Recent layoffs at Amazon units outside Seattle suggest the company is consolidating established retail businesses.
In a statement, Amazon defended itself and said it was making "headcount adjustments in other countries," but still planned for "aggressive hiring" in other areas, the Times noted.
The statement added, "For affected employees, we work to find roles in the areas where we are hiring."
There has also been fear among some Seattle employees, who were informed "that [Amazon CEO Jeff] Bezos and the Amazon brass wanted to put more pressure on managers to weed out lower performers and enforce spending discipline after the rapid growth of recent years," the Times reported, citing one managerial source.
"People are in terrible shape," the source said. "There is so much stress on campus."

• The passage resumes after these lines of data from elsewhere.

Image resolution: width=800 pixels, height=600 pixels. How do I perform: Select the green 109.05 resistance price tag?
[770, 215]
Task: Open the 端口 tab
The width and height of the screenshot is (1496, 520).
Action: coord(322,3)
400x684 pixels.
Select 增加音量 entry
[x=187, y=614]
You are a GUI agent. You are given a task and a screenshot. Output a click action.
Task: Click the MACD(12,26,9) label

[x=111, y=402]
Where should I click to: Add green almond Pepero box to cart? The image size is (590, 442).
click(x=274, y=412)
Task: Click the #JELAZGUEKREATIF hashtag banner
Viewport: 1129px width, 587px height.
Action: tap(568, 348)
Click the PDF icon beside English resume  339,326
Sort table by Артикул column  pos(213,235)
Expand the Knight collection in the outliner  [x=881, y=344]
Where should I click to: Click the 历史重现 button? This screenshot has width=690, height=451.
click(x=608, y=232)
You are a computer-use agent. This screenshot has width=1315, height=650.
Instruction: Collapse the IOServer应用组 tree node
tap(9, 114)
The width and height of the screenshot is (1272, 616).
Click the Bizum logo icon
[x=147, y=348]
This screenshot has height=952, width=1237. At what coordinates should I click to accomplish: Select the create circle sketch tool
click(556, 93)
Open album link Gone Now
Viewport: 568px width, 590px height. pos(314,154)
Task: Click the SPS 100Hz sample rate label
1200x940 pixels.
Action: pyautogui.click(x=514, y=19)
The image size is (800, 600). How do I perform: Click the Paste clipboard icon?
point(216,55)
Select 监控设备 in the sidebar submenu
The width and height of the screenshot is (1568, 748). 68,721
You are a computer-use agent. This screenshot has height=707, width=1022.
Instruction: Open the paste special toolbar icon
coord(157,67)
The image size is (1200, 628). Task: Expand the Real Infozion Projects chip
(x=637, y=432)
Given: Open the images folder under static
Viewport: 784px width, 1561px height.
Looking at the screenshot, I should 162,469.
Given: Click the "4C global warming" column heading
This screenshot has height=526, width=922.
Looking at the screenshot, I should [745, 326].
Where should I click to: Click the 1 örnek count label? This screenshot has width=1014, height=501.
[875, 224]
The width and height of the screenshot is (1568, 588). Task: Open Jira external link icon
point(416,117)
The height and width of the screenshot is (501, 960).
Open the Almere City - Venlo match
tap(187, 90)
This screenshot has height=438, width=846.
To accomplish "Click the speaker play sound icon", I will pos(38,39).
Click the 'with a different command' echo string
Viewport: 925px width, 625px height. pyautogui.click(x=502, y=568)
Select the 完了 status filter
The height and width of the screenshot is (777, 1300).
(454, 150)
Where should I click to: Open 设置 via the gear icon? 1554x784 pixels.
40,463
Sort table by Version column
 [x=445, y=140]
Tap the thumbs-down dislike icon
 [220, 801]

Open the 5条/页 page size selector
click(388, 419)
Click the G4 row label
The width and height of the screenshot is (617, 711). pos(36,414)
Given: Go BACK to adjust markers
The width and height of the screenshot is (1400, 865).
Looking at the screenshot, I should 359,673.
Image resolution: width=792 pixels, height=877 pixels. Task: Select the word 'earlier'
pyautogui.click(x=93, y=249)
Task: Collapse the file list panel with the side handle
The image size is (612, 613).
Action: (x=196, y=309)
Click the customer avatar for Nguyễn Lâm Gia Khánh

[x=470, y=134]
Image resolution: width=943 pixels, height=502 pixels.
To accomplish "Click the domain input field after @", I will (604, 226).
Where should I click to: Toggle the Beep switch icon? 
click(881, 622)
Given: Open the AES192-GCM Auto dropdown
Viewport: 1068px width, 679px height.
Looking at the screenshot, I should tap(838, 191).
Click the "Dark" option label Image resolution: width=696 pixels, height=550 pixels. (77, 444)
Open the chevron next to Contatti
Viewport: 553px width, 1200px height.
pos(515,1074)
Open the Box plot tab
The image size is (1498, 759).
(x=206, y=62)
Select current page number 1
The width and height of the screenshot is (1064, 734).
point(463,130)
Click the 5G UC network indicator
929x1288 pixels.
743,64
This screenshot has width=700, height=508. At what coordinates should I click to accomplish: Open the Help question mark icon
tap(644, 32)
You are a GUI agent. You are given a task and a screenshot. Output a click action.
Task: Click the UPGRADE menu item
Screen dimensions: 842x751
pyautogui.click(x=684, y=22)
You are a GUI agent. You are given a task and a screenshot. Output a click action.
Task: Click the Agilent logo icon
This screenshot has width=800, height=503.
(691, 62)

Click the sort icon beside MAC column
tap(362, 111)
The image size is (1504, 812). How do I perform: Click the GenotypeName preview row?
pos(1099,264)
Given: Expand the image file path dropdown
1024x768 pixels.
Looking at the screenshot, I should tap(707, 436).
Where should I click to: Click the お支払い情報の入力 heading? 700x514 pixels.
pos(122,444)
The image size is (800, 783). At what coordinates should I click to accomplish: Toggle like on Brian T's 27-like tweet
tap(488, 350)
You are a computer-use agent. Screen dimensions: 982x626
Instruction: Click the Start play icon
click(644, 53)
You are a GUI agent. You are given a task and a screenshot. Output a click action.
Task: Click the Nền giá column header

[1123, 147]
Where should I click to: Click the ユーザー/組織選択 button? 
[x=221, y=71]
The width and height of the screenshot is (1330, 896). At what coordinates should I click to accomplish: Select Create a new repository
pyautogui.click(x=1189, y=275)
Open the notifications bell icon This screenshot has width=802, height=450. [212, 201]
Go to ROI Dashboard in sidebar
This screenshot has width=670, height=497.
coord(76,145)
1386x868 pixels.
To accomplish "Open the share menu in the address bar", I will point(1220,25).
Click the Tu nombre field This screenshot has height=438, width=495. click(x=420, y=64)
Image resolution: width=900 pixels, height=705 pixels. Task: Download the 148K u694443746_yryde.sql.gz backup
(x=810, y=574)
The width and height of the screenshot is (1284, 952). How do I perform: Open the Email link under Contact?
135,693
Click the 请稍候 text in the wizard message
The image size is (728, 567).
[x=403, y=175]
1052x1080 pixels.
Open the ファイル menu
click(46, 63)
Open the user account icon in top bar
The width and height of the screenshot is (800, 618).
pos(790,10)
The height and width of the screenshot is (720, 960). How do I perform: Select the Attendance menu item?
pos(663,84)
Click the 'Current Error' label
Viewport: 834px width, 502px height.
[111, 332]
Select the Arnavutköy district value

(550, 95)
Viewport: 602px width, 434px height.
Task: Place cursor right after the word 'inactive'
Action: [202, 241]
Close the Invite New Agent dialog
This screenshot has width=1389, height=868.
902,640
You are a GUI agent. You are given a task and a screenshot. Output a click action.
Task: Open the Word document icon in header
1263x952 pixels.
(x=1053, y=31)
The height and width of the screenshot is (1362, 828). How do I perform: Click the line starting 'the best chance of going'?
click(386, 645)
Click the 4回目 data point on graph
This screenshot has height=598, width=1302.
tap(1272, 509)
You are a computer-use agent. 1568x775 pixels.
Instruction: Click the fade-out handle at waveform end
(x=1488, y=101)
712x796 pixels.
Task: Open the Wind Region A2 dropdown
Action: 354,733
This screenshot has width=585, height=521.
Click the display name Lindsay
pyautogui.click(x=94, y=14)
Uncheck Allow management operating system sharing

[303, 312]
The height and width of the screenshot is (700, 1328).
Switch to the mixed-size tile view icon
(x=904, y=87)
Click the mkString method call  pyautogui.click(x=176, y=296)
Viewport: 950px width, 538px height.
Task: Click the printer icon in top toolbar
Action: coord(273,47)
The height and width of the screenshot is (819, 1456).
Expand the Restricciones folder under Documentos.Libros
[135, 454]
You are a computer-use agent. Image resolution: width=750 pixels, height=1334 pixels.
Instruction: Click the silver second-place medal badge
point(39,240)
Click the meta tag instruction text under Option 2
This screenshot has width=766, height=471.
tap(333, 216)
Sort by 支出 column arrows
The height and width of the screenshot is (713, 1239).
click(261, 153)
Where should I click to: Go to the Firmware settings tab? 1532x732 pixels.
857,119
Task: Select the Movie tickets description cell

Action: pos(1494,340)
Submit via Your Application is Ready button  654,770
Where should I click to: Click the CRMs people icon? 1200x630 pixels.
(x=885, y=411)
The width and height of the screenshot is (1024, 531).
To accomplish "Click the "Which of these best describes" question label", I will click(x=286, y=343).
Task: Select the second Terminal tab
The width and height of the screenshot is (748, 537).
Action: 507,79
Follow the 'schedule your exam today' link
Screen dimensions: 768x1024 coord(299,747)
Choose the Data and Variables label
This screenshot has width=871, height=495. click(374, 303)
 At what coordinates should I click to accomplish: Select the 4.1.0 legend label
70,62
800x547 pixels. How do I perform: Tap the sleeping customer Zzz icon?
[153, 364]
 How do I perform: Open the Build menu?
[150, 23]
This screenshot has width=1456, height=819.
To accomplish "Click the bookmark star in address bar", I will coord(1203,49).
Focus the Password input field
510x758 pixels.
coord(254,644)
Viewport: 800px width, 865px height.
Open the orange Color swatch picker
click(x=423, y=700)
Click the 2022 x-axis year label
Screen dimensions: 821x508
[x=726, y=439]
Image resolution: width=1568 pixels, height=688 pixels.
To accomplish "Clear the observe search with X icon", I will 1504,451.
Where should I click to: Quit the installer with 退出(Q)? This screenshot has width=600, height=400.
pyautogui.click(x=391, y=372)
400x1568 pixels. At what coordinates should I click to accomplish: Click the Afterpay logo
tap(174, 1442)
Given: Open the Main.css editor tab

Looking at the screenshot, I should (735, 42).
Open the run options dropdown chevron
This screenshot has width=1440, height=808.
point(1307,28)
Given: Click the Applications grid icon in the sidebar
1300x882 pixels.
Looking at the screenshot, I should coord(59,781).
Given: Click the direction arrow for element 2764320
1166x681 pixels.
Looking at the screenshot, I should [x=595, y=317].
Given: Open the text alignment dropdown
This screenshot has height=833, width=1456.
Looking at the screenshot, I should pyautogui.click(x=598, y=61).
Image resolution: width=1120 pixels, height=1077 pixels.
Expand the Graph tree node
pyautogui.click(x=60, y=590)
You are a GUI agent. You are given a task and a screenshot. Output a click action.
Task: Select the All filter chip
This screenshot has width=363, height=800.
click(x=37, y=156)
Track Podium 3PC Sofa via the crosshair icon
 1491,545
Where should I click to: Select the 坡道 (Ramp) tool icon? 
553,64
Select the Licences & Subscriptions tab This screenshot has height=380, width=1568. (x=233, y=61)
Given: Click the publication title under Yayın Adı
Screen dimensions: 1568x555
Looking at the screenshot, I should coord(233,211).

One former employee said he's seen people "managed out" in the same way, as improvement plans could "trim the size of teams without resorting to layoffs," the Times reported.
Recently, President Donald Trump has bragged about (the few) American companies that have issued $1,000 bonuses to employees, supposedly as a result of the new GOP tax plan. Yet many of those companies, such as Walmart, have also laid off hundreds if not thousands of employees as well. It is unclear if Amazon's decisions are connected to the tax plan, but they certainly speak to mixed economic news, as opposed to the president's sunny economic pronouncements.